→ EXERCISE REQUIREMENTS
Nothing less than an exact copy of all the records is required.

→ RECORDS SUPPLIED

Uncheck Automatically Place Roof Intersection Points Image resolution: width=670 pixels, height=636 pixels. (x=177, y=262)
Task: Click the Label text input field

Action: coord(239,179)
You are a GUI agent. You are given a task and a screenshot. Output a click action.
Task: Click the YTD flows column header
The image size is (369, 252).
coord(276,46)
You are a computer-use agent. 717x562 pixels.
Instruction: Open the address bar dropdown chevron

→ TASK ANSWER
Uncheck Automatically Place Roof Intersection Points Image resolution: width=670 pixels, height=636 pixels. (x=177, y=262)
Task: Click the Label text input field

Action: coord(239,179)
You are a GUI agent. You are given a task and a screenshot. Output a click action.
Task: Click the YTD flows column header
The image size is (369, 252).
coord(276,46)
You are a computer-use agent. 717x562 pixels.
Instruction: Open the address bar dropdown chevron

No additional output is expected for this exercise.